*Entries showing where items appear*:
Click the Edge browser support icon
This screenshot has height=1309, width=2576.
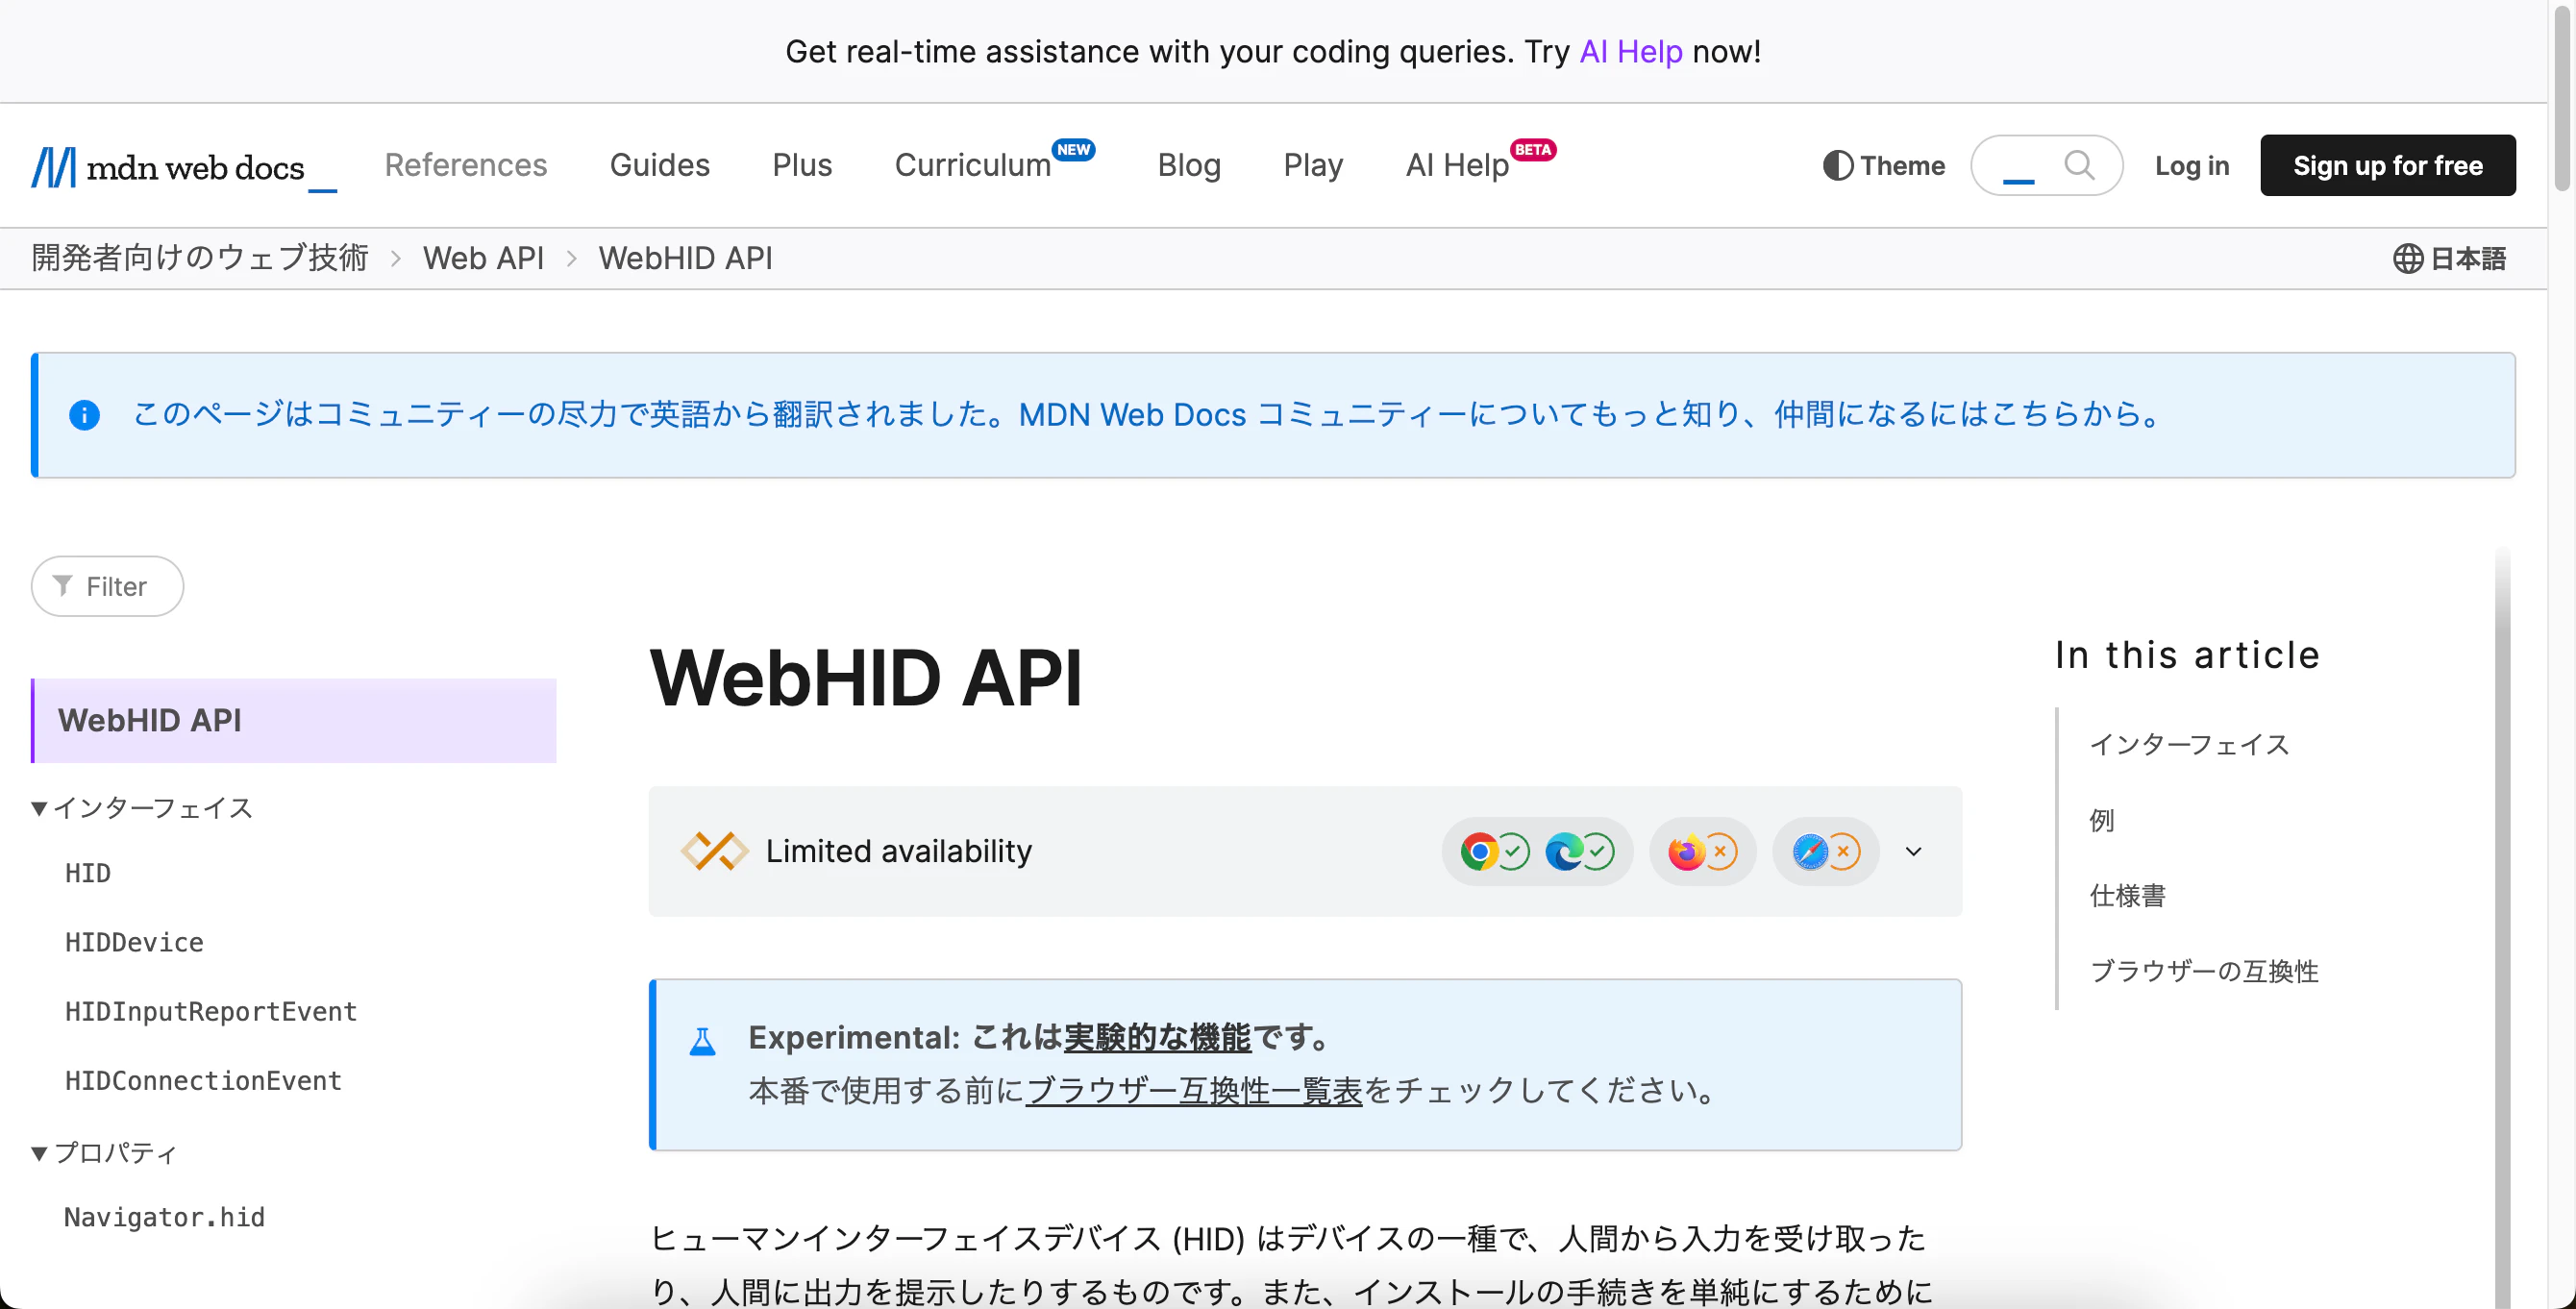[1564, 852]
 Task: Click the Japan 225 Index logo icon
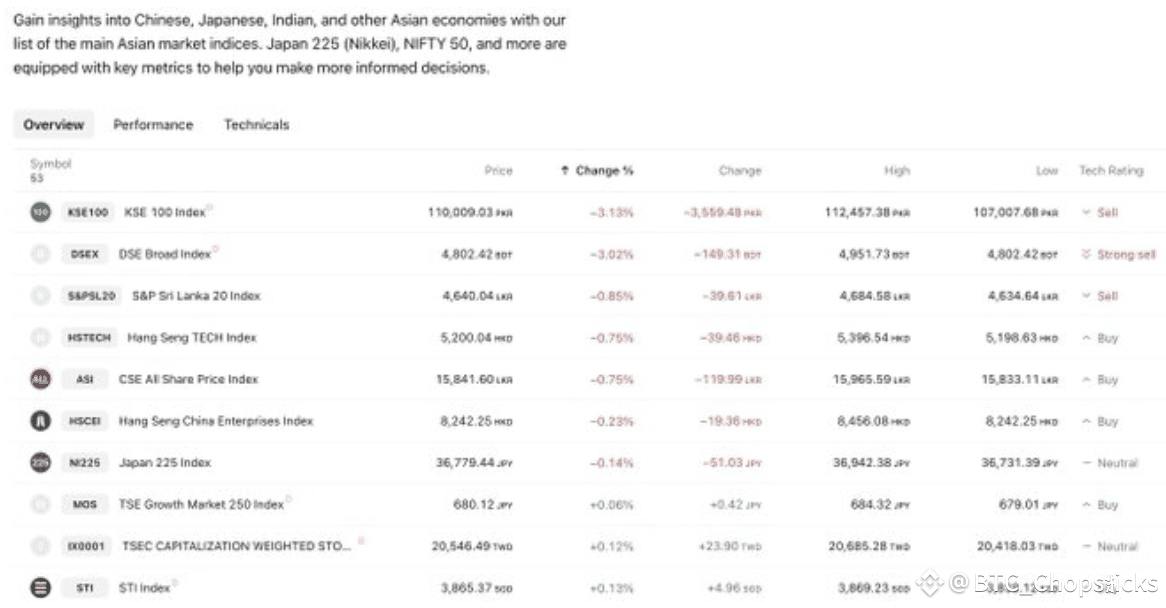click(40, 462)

---

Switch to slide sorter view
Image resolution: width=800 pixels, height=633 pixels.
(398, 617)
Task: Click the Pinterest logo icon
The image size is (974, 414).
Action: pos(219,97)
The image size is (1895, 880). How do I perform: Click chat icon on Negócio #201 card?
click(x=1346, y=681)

--

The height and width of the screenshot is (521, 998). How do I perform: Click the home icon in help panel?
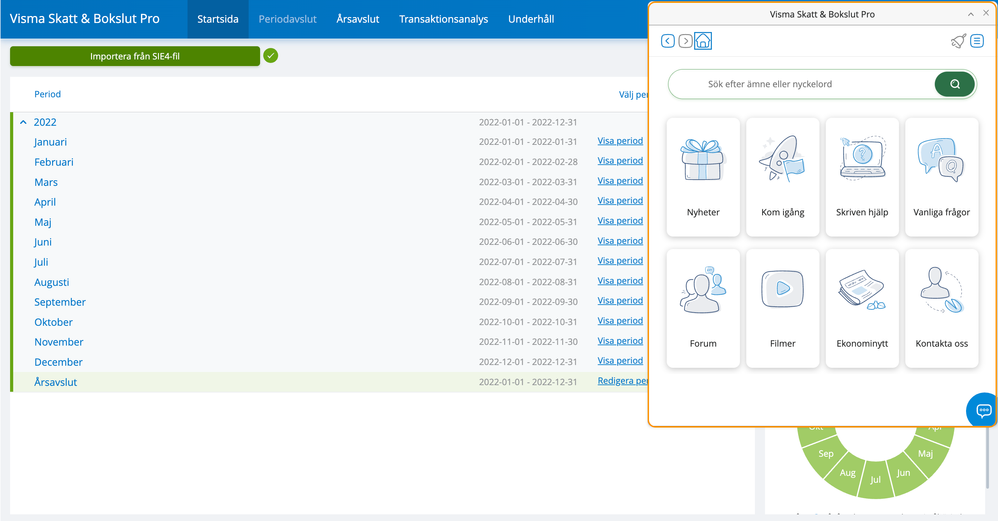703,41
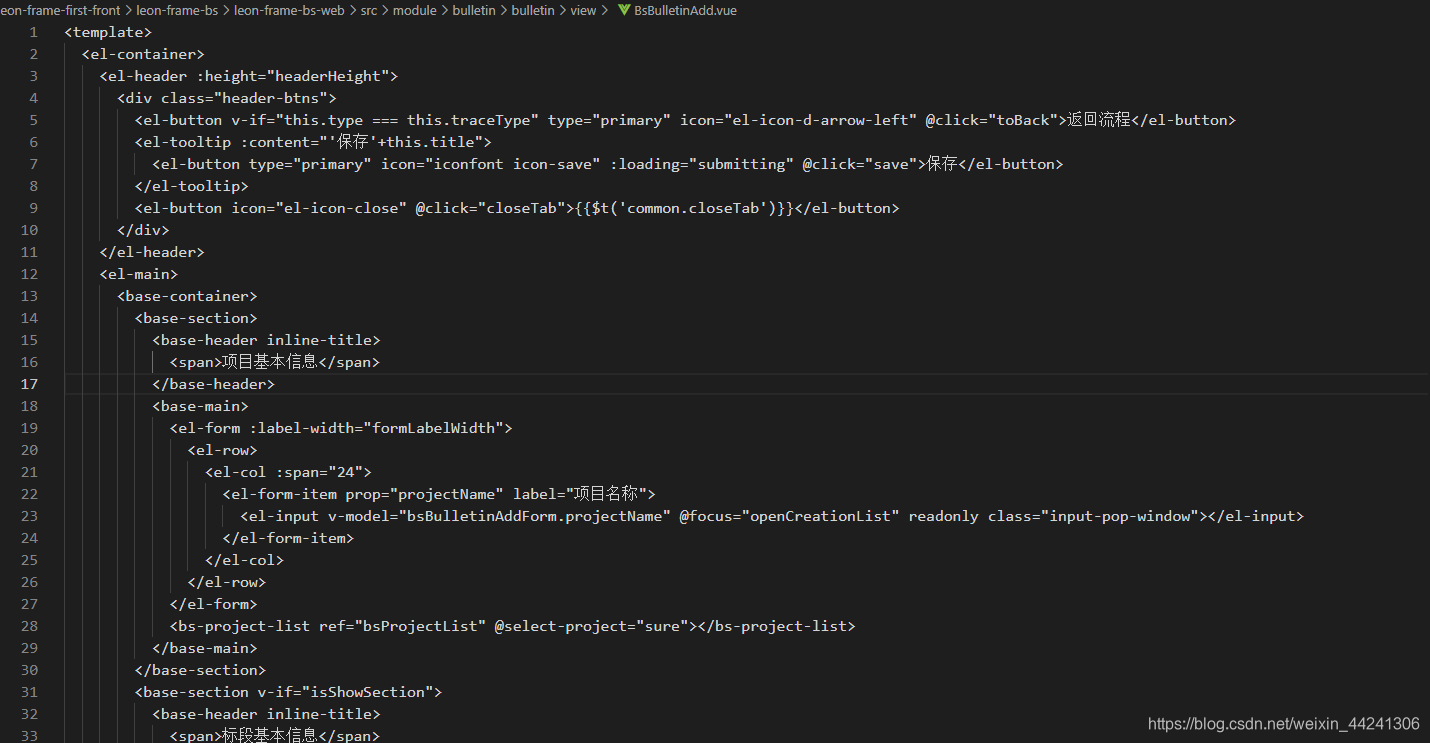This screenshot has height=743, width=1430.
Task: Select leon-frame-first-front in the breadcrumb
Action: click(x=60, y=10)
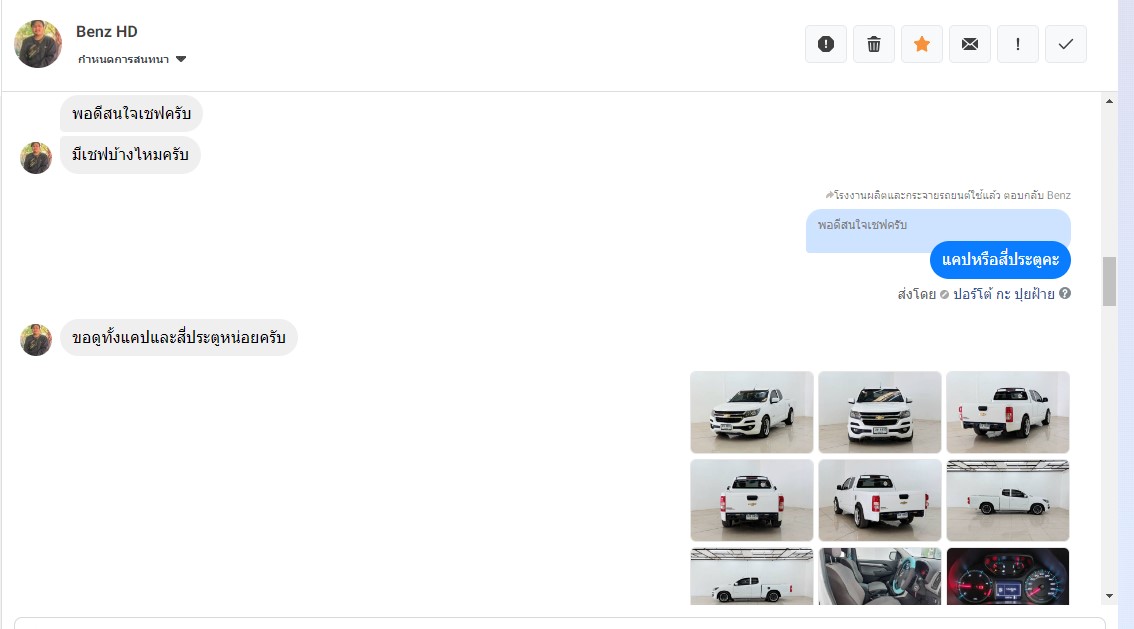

*Aim*: Rename "chat icon" to "message icon" in the items between the line holding "The image size is (1895, 880)." and the line holding "click(x=1346, y=681)", inclusive, and give back only those lines with everything else unchanged.

*Result for this task*:
The image size is (1895, 880). How do I perform: Click message icon on Negócio #201 card?
click(x=1346, y=681)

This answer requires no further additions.